The end-of-session conference negotiations on corporate reform are the
focal point of intense national interest.
Compared to these hot-button issues, who cares, in a heavy news
week before the summer break, if Congress approves a real estate lobby
initiative, quietly repealing proposed Federal Reserve regulations to
allow more banks to engage in the real estate brokerage and property management
business? Anyone who ever buys real estate or gets priced out of the market
or cares about the national benefits of a free and open marketplace should
care. At stake is the competitiveness of the real estate market and, amid
burning concerns over the integrity of business and the mechanisms that
govern it, the question of whether financial services policy is to be
treated as a political football, where the public interest can be overridden
by a powerful lobby.
This month the National Association of Realtors prevailed upon the House
Appropriations Committee to pass an amendment preventing the Treasury
from finalizing until at least September 2003 the rule proposed by the
Fed. That rule, pursuant to the Gramm-Leach-Bliley Act, would let banks
offer real estate brokerage services. A floor vote is expected in the
House this week.
Passing that ban would be a loss for consumers as well as bankers. Banks
are already engaged in real estate activities such as lending, leasing,
and settlement services. Allowing them to add brokerage only helps the
integrity of the real estate market by furthering competition, lowering
prices, and increasing choices for consumers.

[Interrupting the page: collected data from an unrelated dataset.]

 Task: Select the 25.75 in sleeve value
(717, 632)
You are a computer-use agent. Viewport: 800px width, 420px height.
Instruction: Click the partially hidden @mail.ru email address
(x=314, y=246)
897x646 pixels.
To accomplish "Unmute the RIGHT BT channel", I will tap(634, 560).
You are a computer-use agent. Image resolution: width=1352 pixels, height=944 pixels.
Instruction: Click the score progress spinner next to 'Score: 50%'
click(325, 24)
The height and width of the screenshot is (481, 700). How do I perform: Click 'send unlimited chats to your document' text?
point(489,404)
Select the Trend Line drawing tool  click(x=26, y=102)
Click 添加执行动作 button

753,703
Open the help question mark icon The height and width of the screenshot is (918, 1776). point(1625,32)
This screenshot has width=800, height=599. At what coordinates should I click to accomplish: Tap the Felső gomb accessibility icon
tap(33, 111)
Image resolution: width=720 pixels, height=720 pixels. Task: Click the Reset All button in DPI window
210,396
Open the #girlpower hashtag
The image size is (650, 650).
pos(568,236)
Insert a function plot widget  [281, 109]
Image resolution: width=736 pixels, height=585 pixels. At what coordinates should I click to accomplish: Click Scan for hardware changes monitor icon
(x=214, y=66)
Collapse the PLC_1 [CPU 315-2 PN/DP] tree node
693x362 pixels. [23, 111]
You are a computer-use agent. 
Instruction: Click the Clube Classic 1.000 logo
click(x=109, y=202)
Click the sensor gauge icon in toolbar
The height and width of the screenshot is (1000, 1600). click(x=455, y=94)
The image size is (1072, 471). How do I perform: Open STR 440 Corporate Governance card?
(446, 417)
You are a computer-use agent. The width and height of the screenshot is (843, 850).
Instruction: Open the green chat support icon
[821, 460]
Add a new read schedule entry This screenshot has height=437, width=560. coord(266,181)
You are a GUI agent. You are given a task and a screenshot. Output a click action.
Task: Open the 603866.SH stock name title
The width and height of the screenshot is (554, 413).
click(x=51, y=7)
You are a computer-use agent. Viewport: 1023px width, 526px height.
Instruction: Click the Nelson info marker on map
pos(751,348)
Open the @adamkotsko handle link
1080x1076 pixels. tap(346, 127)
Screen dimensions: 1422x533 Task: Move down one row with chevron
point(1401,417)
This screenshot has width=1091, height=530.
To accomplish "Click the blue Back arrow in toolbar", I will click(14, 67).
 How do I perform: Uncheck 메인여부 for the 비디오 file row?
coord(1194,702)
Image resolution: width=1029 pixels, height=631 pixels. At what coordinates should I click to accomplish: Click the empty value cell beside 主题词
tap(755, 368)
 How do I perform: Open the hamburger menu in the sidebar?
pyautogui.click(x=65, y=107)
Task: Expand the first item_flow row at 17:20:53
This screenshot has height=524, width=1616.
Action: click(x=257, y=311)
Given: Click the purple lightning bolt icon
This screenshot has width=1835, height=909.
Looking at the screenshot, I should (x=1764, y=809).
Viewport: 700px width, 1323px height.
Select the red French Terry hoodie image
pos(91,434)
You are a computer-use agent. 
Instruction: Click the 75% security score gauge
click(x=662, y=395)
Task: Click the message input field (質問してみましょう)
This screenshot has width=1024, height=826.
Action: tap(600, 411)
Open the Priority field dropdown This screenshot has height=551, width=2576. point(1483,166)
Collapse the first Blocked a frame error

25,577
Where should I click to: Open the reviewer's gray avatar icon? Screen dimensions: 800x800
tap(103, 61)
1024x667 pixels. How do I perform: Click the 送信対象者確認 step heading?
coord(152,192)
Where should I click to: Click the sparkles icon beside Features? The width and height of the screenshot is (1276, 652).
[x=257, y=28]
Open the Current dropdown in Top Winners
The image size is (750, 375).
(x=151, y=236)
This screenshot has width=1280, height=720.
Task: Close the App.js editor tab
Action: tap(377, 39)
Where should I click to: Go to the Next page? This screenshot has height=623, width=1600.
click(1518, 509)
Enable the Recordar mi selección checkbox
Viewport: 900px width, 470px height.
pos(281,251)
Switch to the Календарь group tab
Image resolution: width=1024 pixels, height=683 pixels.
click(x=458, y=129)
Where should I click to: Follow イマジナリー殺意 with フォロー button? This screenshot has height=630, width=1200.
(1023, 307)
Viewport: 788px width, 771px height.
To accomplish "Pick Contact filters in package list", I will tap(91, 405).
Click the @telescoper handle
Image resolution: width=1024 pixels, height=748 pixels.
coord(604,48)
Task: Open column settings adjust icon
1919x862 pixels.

Real estate brokerage services have been protected from competition by
national banks until now. However, federal thrifts and state-chartered
banks in 26 states can already own real estate brokerage subsidiaries,
and that hasn't hurt either industry one bit.
Yet the National Association of Realtors complains that big banks would
capture the real estate services market by unfairly bundling brokerage
with other services and locking in consumers. But this is clearly specious.
For one thing, this sort of bundling is illegal. For another, the relevant
analogy is the insurance field. Once banks were permitted to enter the
insurance brokerage business, they didn't destroy the insurance market.
On the contrary, the market benefited from greater competition.
Real estate interests also like to make a completely contradictory argument
as the alternative: Since banks have not become major players in the real
estate market so far in the 26 states that allow them to participate,
they say that this means brokerage is unprofitable for banks. Thus, banks
entering the field would lose money and jeopardize their safety and soundness.
While we appreciate the realtors' concern, I am certain such business
decisions are best left to the bank chief executives.
Some insurance interests tried to make the same specious argument during
events in 1999. They said that selling insurance was so risky that, in
the wake of the S&L crisis, banks' solvency was at issue if they began
to sell insurance products. Though insurance selling is not without some
risk, it is clearly safer than making loans and taking on the whole risk
of default, as banks do every day.
Unfortunately, none of this prevents some real estate interests from making
the discredited argument that real estate brokerage will undermine banks'
safety and soundness. To allow special-interest protectionism to tie the
hands of the Treasury and the Federal Reserve wouldn't just be a loss
for consumers and bankers, but for sound fiscal policy and the economy
as a whole.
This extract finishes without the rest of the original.